• **Directions for this task**
Change "Viewport" to "Display area" in the listing lines between the line holding "Task: Open the 雕纹 tab" and the line holding "pyautogui.click(x=1200, y=255)", inclusive, and leave everything else unchanged. Give back only those lines, without the pictures.
----- Supplied data -----
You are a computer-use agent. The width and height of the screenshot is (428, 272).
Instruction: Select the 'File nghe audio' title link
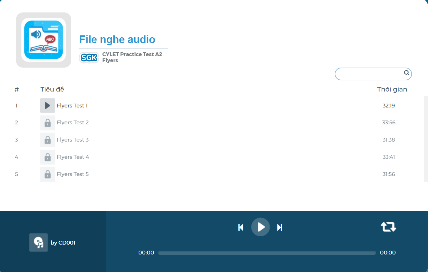tap(117, 39)
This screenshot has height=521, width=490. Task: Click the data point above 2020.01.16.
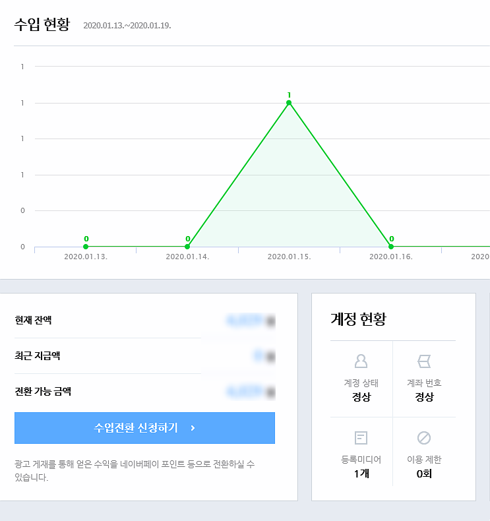point(391,247)
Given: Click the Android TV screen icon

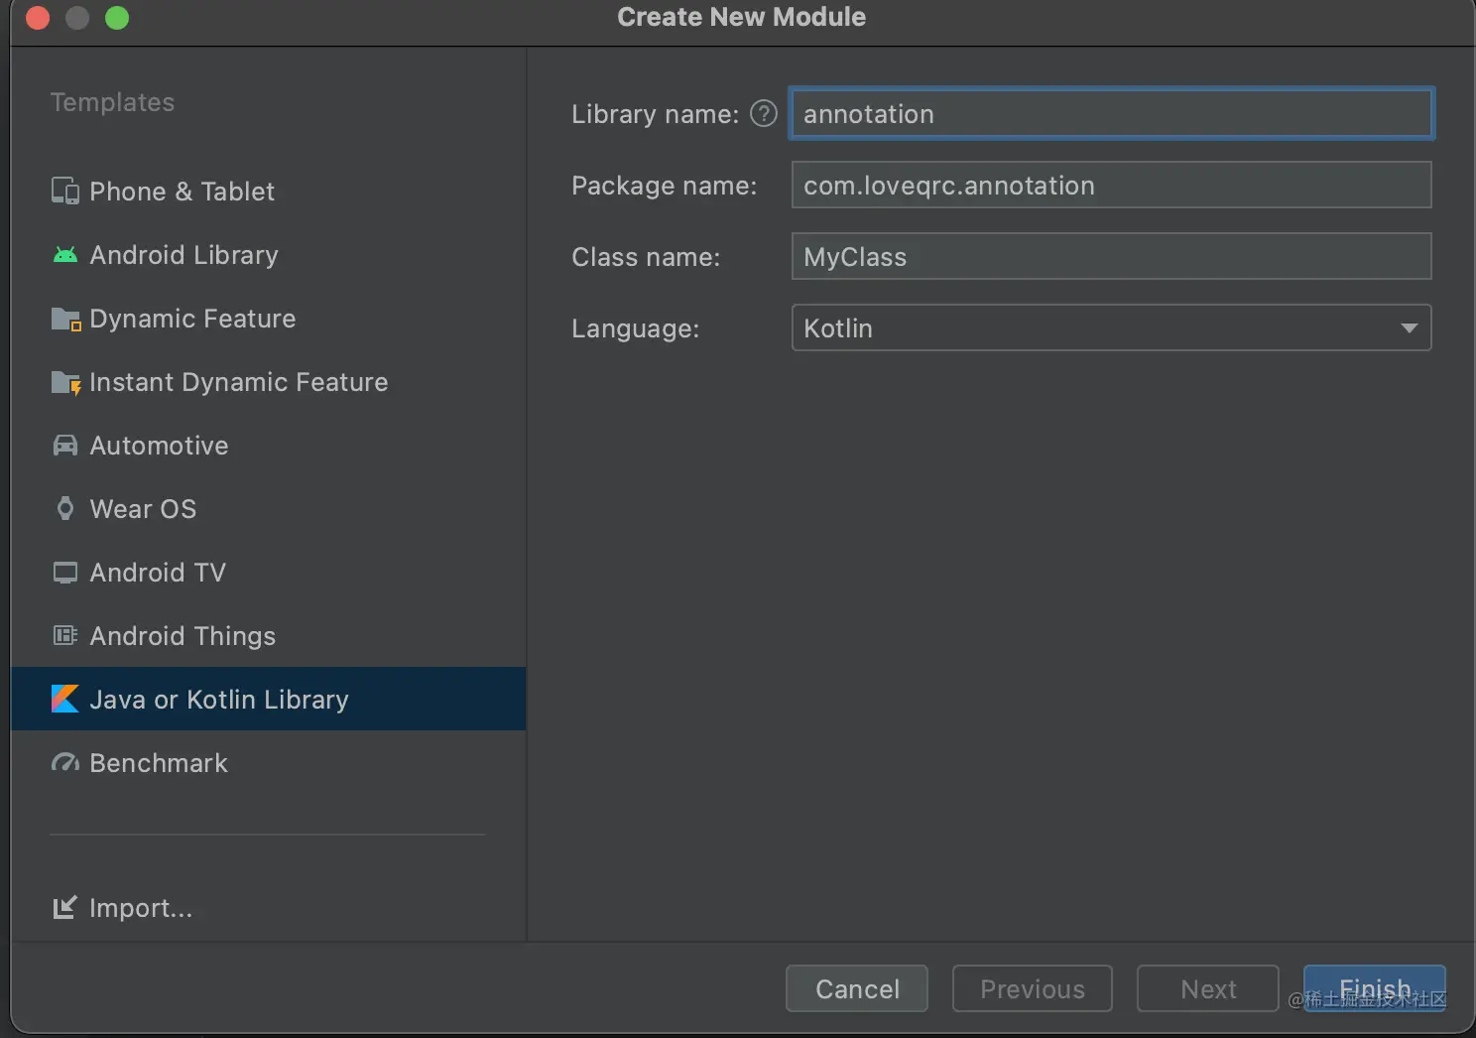Looking at the screenshot, I should 64,573.
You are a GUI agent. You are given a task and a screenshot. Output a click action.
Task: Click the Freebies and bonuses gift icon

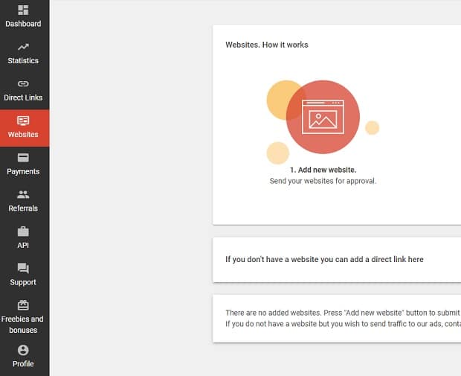click(x=23, y=305)
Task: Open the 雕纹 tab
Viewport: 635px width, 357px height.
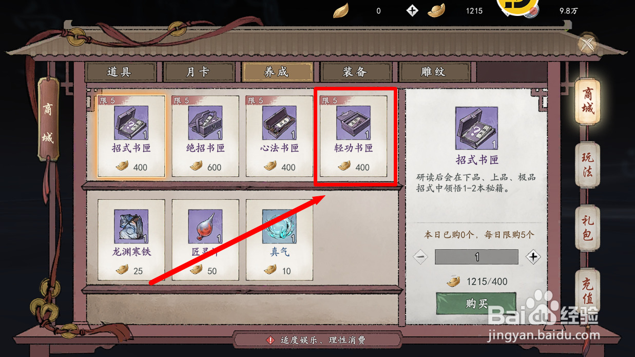Action: pyautogui.click(x=434, y=72)
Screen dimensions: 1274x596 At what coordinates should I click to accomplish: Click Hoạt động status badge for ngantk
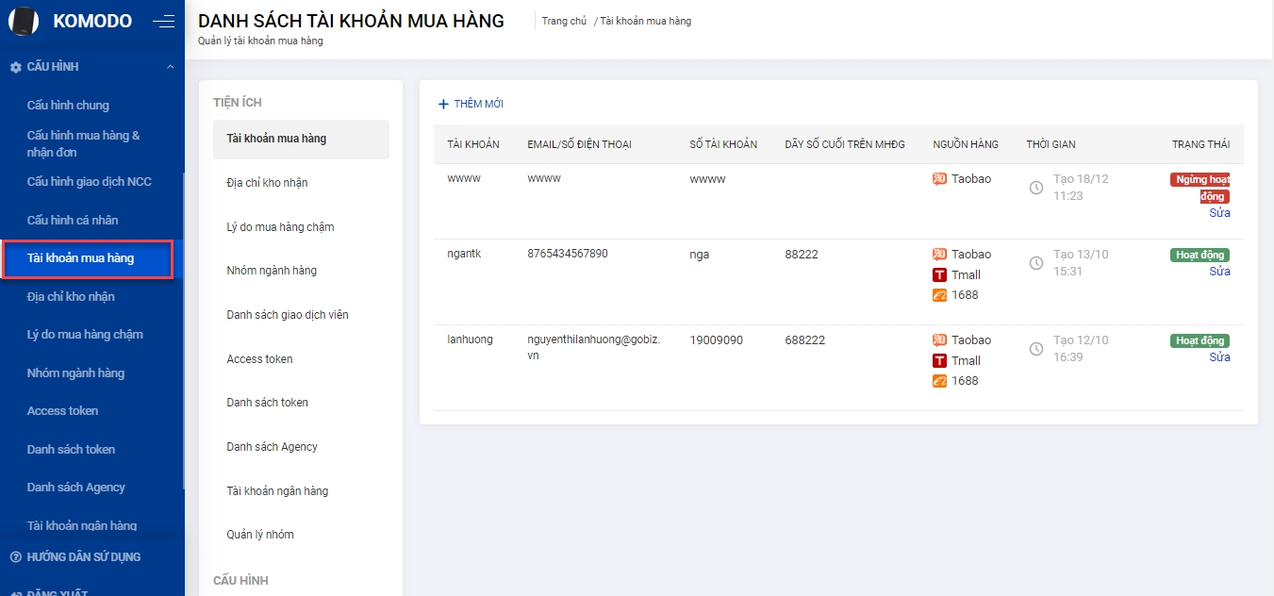pyautogui.click(x=1200, y=255)
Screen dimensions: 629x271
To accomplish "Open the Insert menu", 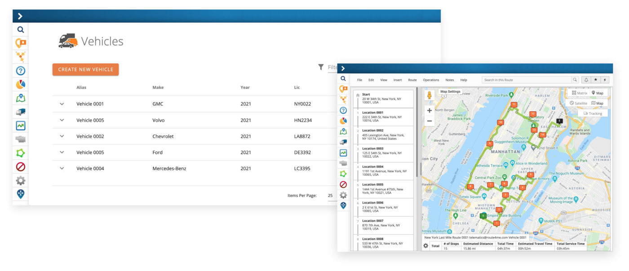I will [398, 80].
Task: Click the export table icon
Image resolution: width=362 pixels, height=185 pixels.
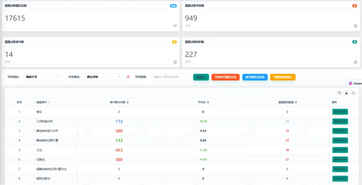Action: [346, 93]
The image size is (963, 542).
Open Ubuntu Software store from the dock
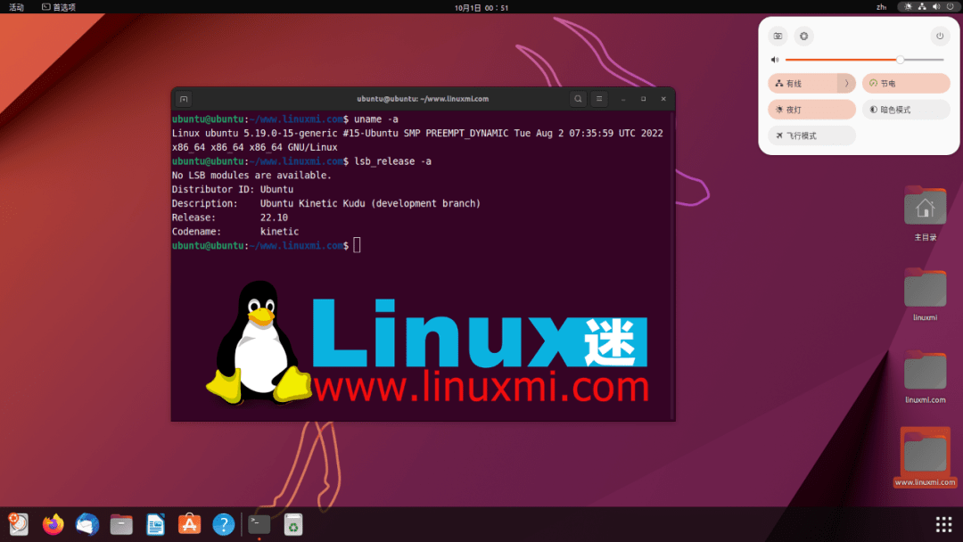[189, 524]
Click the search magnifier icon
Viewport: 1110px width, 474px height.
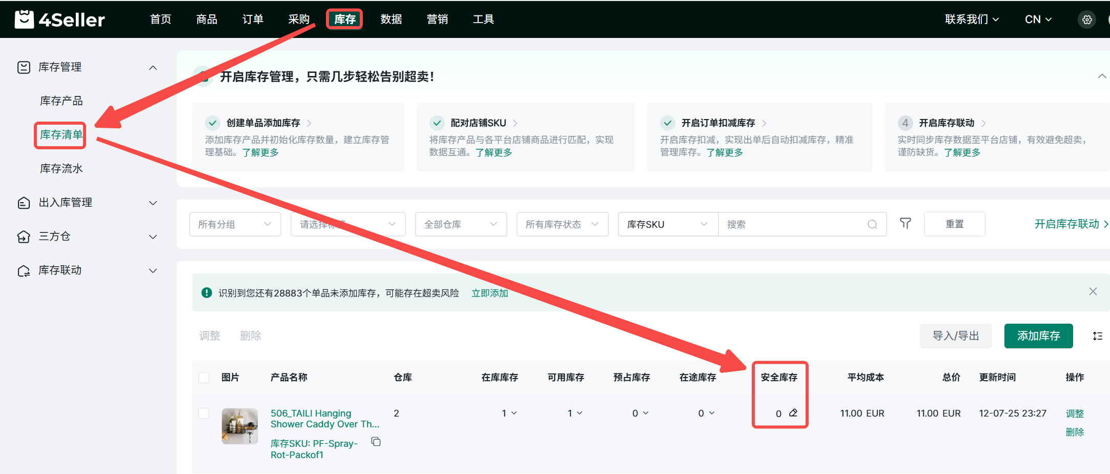coord(872,225)
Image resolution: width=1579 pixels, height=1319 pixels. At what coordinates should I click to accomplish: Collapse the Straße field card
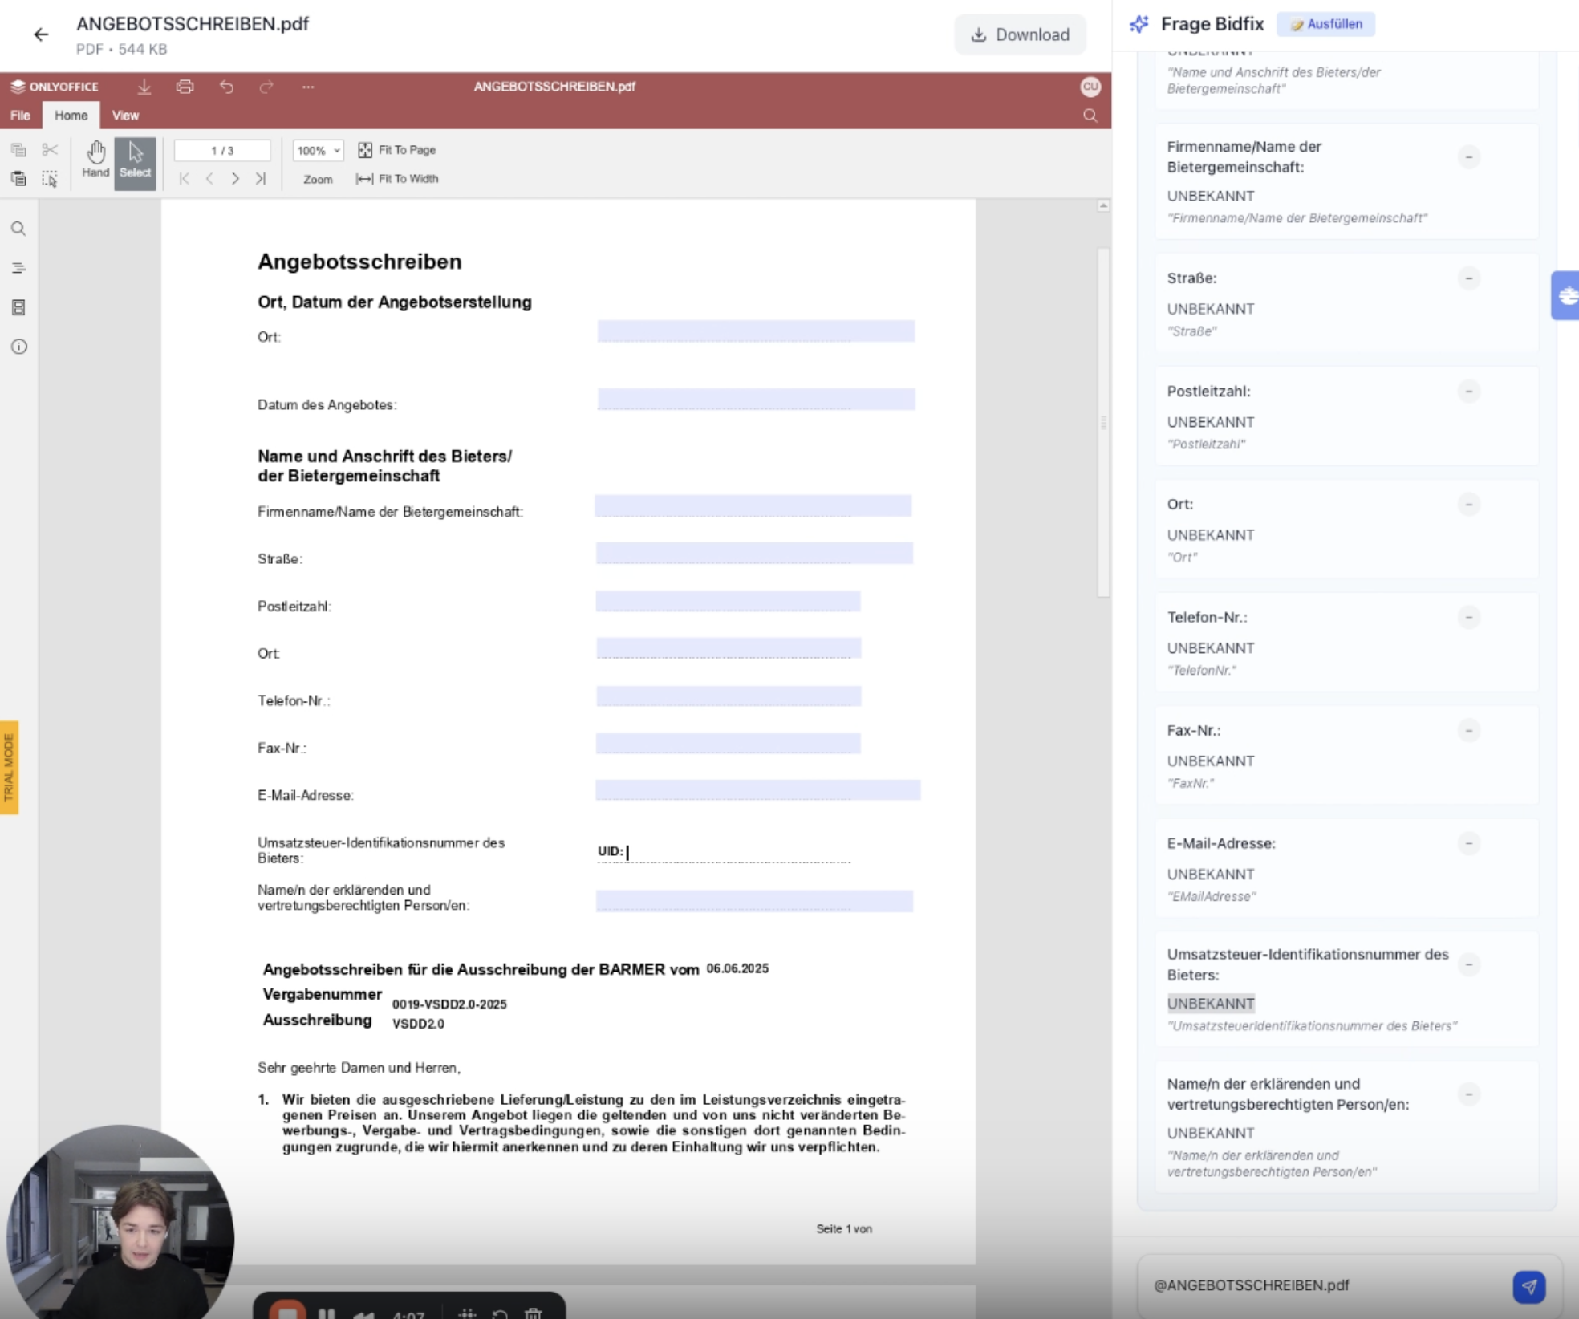click(x=1468, y=278)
-----
• **Solution to the problem**
Task: Open the 雕纹 tab
Display area: 635px width, 357px height.
Action: pyautogui.click(x=434, y=72)
Screen dimensions: 1274x596 At what coordinates should I click to accomplish: Click Hoạt động status badge for ngantk
pyautogui.click(x=1200, y=255)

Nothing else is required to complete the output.